Dataset entries:
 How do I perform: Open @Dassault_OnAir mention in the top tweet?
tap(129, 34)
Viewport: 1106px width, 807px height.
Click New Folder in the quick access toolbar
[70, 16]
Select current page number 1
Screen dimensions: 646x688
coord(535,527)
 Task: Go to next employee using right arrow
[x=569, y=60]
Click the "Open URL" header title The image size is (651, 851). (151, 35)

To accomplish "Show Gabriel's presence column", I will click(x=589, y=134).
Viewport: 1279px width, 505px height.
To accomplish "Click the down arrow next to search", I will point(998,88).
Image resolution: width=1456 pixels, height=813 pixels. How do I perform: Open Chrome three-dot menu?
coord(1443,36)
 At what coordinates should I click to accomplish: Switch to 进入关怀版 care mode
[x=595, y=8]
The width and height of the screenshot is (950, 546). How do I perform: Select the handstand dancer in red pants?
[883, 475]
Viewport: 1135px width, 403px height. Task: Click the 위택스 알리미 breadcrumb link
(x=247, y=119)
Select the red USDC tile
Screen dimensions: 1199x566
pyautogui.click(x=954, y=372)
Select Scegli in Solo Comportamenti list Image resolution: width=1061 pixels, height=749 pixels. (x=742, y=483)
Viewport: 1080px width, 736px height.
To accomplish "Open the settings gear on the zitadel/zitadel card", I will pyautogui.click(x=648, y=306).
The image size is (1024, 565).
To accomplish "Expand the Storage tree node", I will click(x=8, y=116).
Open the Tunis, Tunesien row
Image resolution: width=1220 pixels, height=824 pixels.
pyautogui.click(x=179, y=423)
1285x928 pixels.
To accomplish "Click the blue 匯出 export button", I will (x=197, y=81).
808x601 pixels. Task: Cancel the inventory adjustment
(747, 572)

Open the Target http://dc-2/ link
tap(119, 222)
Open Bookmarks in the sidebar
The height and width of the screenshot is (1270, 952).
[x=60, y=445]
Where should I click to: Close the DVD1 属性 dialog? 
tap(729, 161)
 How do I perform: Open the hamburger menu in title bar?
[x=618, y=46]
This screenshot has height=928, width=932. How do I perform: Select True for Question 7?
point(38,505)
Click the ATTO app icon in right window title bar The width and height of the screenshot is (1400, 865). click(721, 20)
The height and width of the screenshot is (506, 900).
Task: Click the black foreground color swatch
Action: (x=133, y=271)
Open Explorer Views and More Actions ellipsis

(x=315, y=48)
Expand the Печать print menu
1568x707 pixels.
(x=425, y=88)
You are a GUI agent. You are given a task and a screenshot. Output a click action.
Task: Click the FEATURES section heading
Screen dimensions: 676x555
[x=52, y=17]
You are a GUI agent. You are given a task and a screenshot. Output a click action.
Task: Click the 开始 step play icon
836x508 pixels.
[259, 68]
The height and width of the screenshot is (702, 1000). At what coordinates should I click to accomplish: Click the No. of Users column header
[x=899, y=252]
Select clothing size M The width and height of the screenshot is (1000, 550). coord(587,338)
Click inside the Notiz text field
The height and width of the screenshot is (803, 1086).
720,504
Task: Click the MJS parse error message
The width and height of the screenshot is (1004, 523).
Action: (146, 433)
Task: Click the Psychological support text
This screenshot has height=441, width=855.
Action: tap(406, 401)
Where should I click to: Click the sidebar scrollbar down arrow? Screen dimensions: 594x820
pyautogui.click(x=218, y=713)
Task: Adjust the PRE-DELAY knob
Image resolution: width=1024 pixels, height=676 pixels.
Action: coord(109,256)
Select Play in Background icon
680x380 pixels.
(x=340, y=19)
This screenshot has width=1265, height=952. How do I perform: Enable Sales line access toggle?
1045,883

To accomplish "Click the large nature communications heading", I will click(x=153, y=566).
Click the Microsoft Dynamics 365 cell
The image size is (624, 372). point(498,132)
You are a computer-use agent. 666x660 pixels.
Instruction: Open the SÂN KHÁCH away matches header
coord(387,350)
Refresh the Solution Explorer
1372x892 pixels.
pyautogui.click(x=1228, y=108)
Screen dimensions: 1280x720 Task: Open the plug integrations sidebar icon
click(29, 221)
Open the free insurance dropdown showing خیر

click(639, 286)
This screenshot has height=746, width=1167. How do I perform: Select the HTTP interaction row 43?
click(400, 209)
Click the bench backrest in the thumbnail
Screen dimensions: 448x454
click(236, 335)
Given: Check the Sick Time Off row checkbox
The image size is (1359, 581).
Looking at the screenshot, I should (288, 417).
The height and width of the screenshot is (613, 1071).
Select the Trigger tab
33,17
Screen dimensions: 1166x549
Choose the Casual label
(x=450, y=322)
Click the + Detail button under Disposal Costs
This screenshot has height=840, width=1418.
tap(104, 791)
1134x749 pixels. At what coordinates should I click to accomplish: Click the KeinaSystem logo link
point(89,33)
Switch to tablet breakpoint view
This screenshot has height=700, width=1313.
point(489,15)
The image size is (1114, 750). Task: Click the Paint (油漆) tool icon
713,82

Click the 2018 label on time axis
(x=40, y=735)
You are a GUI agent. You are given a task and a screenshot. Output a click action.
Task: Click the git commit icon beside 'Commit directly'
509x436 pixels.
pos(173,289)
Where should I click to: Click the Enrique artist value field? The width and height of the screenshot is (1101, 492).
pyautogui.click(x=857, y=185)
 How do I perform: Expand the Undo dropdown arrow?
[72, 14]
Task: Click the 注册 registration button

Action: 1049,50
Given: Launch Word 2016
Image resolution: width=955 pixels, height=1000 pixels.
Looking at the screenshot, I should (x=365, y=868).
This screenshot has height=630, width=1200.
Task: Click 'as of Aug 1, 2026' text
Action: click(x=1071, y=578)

» WHAT IS REQUIRED
Only the lines that contain the string "heading" are to be copied from the records.

» ANSWER SECTION
Task: Click the FEATURES section heading
To accomplish "Click the large nature communications heading", I will click(x=153, y=566).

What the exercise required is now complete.